Me apoiei na escrita para suprir o déficit de comunicação. Primeiro veio a leitura, refúgio contra a horda de falantes. Como não sabia abrir a boca para falar, abria um livro para “conversar”. Assim aprendi a conviver com vozes distantes no tempo e no espaço, e com meus botões. A literatura só me deu prazer, pela necessidade de quietude.
Falar em público continuou sendo um pesadelo diário. Quando comecei a trabalhar como jornalista, colegas e amigos recomendaram entrar num curso de teatro. Por duas vezes cheguei a ter aulas e foi um retumbante fracasso.
Nas primeiras experiências para dar oficinas, entrava em pânico ao falar com os alunos. Só avancei durante o mestrado. Precisava apresentar comunicações de 10 minutos sobre o andamento da pesquisa em eventos acadêmicos. As palestras rápidas, com um pequeno público atento ajudaram a ganhar confiança. Para a defesa da dissertação, teria que fazer uma apresentação consistente. Me preparei, tomando aulas de impostação de voz com um amigo ator. Gravamos um vídeo falando em praça pública.
Depois disto, passei a me apresentar em saraus e bate-papos, além de mediar conversas com escritores. São eventos desafiadores. Participar de cada um deles é como se fosse a primeira vez. O maior desafio hoje em dia não é falar em público. Organizar a leitura ou a conversa, me põe ansiosa.

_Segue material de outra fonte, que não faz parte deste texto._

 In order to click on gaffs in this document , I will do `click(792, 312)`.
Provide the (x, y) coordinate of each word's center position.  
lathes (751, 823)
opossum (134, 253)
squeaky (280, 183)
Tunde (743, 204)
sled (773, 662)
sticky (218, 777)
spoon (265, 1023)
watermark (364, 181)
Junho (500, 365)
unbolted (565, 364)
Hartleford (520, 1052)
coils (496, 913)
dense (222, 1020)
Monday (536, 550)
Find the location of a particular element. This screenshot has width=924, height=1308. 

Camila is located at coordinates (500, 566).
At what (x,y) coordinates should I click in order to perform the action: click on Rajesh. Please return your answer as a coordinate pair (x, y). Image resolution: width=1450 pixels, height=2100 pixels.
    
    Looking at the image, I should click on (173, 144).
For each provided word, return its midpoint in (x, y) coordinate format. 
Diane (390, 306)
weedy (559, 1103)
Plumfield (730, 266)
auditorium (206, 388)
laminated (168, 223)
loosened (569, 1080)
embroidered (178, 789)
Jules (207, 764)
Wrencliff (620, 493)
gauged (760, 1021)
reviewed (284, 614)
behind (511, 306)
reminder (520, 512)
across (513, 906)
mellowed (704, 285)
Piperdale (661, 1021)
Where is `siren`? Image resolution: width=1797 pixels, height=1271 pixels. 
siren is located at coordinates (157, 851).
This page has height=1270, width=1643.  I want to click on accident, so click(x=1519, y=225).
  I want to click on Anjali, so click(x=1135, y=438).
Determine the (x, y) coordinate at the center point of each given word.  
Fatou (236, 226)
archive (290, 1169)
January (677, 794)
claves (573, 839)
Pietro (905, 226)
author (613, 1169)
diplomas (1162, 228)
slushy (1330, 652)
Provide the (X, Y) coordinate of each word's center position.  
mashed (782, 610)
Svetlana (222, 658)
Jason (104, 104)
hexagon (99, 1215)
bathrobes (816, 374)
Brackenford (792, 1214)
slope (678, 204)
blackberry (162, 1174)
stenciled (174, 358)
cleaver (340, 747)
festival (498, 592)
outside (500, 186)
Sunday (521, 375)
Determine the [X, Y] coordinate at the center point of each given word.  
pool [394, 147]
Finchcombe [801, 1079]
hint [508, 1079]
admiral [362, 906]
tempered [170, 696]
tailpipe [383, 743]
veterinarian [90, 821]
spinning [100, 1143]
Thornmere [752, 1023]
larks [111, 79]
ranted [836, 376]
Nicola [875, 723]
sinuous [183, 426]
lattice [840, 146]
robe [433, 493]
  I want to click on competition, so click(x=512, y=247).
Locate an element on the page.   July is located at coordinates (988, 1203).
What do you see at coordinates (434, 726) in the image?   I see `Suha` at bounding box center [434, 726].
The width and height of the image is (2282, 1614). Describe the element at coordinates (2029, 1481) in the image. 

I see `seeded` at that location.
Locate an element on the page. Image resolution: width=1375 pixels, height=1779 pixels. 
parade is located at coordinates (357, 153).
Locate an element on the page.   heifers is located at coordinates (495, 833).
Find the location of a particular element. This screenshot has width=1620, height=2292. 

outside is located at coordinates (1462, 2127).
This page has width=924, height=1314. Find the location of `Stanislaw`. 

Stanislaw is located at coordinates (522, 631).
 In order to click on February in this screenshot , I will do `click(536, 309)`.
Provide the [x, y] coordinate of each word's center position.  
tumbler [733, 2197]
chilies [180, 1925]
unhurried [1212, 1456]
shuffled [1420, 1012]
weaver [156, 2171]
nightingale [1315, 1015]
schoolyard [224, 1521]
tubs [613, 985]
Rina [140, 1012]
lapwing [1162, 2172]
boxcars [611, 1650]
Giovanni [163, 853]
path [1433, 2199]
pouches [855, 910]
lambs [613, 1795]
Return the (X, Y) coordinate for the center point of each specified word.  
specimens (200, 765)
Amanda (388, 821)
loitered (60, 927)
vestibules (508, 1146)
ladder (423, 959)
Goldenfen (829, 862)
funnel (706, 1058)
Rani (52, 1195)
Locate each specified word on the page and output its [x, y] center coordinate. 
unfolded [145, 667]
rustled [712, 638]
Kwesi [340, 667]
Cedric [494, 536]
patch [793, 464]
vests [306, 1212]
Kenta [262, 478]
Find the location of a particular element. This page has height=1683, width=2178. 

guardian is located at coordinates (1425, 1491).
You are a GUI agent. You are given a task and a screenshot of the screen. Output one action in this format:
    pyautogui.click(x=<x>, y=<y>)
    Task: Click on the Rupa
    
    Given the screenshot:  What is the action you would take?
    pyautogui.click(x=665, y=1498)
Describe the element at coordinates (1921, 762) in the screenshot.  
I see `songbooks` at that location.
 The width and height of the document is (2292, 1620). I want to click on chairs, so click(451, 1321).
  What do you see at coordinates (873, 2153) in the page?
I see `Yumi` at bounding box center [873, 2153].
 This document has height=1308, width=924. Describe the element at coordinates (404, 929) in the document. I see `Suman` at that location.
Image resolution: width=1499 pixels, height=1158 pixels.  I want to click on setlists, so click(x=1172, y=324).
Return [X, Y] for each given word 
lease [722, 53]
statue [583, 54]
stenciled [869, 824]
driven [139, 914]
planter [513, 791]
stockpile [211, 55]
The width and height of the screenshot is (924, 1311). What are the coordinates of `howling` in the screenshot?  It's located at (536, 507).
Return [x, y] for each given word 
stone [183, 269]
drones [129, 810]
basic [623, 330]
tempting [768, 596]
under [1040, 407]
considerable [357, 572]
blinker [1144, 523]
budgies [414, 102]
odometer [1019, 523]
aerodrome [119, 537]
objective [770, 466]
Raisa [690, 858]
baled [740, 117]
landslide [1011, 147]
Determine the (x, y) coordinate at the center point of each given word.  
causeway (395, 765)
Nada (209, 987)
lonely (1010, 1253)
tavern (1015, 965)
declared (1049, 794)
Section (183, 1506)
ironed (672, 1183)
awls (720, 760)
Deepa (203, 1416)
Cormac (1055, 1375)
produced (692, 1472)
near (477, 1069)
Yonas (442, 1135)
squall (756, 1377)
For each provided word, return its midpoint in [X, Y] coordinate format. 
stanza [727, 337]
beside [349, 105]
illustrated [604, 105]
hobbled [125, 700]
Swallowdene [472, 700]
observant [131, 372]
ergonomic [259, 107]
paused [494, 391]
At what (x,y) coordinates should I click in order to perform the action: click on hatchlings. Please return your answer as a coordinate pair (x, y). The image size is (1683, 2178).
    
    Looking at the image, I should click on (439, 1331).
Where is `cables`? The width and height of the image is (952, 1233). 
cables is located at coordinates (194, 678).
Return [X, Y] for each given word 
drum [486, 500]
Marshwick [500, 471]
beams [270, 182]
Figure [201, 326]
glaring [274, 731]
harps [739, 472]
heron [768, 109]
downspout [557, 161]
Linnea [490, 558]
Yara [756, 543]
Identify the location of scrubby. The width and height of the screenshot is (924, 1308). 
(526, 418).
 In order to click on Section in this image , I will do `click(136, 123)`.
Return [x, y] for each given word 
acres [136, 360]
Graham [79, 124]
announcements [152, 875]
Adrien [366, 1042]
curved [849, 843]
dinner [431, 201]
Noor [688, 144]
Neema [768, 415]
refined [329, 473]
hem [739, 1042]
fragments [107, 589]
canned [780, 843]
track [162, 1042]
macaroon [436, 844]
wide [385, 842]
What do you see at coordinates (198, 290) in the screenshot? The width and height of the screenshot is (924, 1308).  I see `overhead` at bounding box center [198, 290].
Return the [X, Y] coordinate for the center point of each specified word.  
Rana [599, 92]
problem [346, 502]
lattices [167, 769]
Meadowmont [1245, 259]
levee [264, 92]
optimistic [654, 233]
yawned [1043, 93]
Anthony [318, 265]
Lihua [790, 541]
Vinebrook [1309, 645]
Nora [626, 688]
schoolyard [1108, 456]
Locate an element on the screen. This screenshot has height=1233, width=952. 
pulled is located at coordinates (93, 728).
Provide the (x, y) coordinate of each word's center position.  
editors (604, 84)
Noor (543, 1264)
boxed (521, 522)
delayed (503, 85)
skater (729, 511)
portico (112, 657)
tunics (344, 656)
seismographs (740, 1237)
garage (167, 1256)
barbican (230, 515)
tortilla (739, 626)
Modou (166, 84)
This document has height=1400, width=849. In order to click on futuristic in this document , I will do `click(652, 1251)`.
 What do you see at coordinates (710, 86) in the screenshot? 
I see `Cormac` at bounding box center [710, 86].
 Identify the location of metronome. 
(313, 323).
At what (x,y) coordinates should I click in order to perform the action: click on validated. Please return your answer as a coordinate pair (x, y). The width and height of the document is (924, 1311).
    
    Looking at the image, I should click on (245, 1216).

Me intriga saber como os espontâneos se comportam diante do público. Continuo tímida, e não deixarei de ser. Já não me considero fóbica, nem doente. Não evito sair ou deixar de ir a algum lugar por conta da timidez. Aprendi que a exposição pública é um trabalho que sobrecarrega. Depois de passar um tempo com outras pessoas, seja numa reunião, numa festa ou num evento, preciso me recolher. E assim faço, contrariando manuais para fazer amigos e conquistar o sucesso.
(Esta crônica integra o livro "Eu também sou brasileira", a ser publicado pela Lavra Editora)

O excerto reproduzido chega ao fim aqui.